Much of the analysis of George H.W. Bush’s tenure this week has spoken to his obvious class, his much-respected character, and his seriousness in contrast to an unserious age. These personal aspects will in time return to the presidency. It is inevitable that they will, because the American people will demand it. They are so clearly deep human virtues unattached to ideological fealty that Americans have returned to them again and again in the candidates they seek to nominate.
What can be said of George H.W. Bush beyond the personal accolades is that as president, he was a man who did nothing by half measures. He was hands-on, engaged, and thought deeply and seriously about the purpose of the nation. He was on occasion given bad advice by those Three Ring Binder Guys around him and their ephemeral projects – like 43, he had a tendency to offer too much loyalty to those who did not necessarily have the knowledge or the character to serve him well. But this is no great sin, and hardly unique in politics.
And when reflecting on the presidencies that have followed, what emerges is a perspective on George H.W. Bush that ought to appreciate his deep and abiding manly qualities: devotion, service, and resolve. The media dogged Bush with the “wimp factor” moniker in an astounding example of their own self-loathing preference for the false bravado of Bill Clinton, with his sad lothario performance constantly seeking Peter Lawford’s beach house. They judged the World War II hero for looking at his watch, for trying to answer a woman honestly who didn’t understand the difference between the deficit and the recession, and fell for a president whose greatest skill was catching hold of an economic updraft and convincing the media he made it fly.

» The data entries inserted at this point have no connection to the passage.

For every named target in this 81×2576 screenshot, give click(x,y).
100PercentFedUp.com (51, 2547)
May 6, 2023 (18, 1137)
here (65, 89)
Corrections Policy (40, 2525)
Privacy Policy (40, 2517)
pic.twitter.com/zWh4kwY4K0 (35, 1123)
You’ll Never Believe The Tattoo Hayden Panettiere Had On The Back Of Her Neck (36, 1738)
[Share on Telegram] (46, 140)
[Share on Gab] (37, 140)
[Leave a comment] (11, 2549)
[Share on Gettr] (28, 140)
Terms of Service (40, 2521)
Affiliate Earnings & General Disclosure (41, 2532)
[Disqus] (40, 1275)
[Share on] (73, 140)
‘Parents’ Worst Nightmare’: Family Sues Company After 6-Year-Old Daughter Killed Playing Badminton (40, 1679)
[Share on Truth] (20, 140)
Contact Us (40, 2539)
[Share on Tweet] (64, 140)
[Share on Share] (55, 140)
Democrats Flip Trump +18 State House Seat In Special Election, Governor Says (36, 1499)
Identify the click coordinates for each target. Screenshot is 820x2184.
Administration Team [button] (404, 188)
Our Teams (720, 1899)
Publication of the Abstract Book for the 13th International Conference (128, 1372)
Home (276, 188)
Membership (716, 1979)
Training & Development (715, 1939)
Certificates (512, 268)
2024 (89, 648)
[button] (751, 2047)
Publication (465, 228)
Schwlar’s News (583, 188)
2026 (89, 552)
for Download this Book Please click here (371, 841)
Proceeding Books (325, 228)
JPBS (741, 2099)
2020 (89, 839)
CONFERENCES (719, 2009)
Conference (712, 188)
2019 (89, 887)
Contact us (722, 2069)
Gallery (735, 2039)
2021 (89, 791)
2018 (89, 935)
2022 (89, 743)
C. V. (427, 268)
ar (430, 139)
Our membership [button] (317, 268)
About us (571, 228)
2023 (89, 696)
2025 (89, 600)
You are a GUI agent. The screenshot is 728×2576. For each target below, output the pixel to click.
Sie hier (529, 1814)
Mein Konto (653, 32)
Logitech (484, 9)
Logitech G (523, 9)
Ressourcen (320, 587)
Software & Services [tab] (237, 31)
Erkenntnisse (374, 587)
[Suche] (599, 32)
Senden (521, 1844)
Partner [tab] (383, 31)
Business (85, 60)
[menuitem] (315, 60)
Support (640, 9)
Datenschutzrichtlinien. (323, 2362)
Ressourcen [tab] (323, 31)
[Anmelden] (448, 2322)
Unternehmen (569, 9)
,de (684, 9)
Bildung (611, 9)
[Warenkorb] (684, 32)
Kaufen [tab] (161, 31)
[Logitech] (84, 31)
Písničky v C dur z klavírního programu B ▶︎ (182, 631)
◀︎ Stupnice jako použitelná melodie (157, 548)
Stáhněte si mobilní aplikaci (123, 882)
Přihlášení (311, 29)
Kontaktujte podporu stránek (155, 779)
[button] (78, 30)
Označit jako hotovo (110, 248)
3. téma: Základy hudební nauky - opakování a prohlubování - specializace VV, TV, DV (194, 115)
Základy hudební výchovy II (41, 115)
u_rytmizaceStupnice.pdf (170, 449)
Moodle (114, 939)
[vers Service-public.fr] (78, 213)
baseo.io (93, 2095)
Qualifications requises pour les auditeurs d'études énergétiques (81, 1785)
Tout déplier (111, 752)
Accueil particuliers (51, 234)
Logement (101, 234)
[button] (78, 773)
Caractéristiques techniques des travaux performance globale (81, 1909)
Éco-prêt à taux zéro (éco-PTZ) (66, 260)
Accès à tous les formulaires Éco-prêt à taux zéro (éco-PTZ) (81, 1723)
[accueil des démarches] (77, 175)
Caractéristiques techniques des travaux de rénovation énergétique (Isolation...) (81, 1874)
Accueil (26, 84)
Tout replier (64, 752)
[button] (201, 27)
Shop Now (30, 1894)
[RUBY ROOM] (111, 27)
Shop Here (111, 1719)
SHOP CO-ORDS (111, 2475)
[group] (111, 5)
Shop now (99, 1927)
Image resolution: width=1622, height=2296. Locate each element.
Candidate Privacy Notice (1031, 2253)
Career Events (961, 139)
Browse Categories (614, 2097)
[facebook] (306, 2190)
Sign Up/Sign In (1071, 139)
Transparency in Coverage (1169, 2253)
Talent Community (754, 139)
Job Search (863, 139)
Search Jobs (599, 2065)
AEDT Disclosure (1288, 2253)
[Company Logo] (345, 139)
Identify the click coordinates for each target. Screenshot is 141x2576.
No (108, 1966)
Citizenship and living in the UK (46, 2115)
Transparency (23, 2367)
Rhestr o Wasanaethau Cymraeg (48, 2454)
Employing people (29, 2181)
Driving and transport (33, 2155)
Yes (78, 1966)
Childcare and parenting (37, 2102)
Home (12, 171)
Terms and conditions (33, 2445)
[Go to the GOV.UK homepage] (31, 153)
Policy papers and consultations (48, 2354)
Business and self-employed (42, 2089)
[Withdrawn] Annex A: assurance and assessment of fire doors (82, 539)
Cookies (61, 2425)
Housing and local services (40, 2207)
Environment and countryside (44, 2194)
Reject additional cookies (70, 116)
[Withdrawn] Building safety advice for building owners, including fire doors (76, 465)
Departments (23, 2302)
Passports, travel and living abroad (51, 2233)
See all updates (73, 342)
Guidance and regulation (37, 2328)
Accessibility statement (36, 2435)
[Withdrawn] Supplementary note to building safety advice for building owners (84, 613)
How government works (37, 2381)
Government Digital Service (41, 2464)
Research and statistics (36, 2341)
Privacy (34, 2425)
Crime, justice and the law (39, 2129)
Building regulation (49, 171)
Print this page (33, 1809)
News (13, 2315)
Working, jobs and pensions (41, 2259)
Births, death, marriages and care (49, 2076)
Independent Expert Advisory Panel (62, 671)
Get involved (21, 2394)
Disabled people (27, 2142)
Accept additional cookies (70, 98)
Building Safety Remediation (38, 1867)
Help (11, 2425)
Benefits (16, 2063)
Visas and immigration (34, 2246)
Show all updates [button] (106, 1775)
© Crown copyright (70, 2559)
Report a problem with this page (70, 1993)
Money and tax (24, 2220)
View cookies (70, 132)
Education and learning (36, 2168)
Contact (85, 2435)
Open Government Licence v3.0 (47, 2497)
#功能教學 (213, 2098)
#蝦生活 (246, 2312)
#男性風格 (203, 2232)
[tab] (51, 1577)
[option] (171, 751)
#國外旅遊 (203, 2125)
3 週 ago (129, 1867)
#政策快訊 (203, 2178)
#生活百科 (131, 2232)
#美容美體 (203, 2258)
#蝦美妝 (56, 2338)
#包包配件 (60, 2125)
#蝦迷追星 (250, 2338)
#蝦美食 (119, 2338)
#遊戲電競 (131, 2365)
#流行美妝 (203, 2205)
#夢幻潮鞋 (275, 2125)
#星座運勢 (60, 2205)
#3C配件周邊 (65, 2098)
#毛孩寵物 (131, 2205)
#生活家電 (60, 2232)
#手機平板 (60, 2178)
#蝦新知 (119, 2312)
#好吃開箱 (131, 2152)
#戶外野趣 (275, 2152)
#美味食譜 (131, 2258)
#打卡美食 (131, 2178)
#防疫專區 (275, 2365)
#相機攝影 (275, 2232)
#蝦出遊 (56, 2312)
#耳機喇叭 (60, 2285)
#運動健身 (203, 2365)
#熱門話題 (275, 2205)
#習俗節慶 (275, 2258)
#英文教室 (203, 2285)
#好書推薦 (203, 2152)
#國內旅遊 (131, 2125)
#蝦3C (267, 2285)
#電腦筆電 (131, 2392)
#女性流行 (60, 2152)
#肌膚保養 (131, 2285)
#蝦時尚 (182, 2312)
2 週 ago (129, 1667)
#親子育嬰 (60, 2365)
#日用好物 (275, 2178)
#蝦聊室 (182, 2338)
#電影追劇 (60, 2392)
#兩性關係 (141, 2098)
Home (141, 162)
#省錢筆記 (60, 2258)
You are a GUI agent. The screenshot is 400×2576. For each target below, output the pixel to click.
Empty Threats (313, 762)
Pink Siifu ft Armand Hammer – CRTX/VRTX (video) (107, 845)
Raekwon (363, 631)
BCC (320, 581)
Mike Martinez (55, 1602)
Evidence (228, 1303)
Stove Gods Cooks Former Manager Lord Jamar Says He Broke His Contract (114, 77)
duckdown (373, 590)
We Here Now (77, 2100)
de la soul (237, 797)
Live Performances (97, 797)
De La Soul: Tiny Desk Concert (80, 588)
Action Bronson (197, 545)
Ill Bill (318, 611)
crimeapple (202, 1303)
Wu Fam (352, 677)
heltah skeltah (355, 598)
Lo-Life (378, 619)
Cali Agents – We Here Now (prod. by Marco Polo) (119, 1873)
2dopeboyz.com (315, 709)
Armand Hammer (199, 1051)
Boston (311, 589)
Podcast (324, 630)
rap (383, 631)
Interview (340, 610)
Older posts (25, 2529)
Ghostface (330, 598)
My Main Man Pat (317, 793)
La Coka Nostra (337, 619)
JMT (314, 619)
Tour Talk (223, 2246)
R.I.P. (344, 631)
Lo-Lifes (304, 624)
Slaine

The era of Baby Boomer control that has followed in the decades since has shown how little quarrel one can have with George H.W. Bush’s old school approach to leadership – offering the nation what it has needed most at key moments in our history, the command of serious people brought forward for a serious time. In an era that has embraced unseriousness as a virtue, America needs it all the more. As they have done before, they will demand it again. Let us pray there are leaders like this to heed that call.